_SELECTED EXTRACT:_
[![Open In Colab](https://colab.research.google.com/assets/colab-badge.svg)](https://colab.research.google.com/github/mbertani/conformal-prediction/blob/main/02_Conformal_Prediction_NLP.ipynb)

The purpose of this notebook is to show how Conformal Prediction can be used to better filter toxic or hateful text via conformal outlier detection. We will only use the non-toxic data, and then with type-1 error control identify the toxic outliers

This notebook uses Kennedy et al.'s (2020) [pre-trained RoBERTa-Base](https://huggingface.co/ucberkeley-dlab/hate-measure-roberta-base) to score hate speech provided by [publicly released dataset](https://huggingface.co/datasets/ucberkeley-dlab/measuring-hate-speech) described in Kennedy et al. (2020) and Sachdeva et al. (2022).

This notebook is inspired by Angelopoulos and Bates' (2021) [A gentle introduction to conformal prediction and distribution-free uncertainty quantification](https://github.com/aangelopoulos/conformal-prediction/blob/main/notebooks/toxic-text-outlier-detection.ipynb)

_ACTIVITIES:_
a - From the conformal prediction text, copy word for word the part that begins at the words "The purpose of" and stops after the words "et al. (2022).".
b - Shorten the paragraph of the conformal prediction text that begins "This notebook uses Kennedy et al.'s" into one brief sentence that keeps its main facts.

_SUPPLIED DATA:_

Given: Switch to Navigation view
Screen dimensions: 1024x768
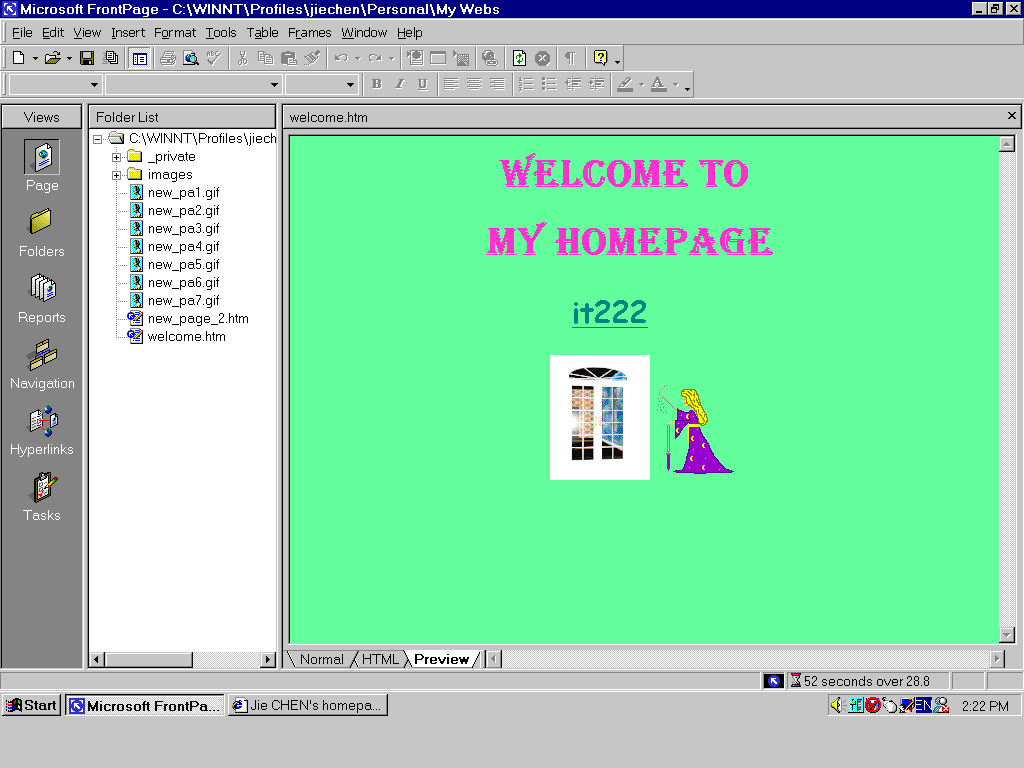Looking at the screenshot, I should 42,365.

_EXERCISE RESULTS:_
a -
The purpose of this notebook is to show how Conformal Prediction can be used to better filter toxic or hateful text via conformal outlier detection. We will only use the non-toxic data, and then with type-1 error control identify the toxic outliers

This notebook uses Kennedy et al.'s (2020) [pre-trained RoBERTa-Base](https://huggingface.co/ucberkeley-dlab/hate-measure-roberta-base) to score hate speech provided by [publicly released dataset](https://huggingface.co/datasets/ucberkeley-dlab/measuring-hate-speech) described in Kennedy et al. (2020) and Sachdeva et al. (2022).

b - The notebook scores hate speech with Kennedy et al.'s (2020) pre-trained RoBERTa-Base model, using a public dataset described in Kennedy et al. (2020) and Sachdeva et al. (2022).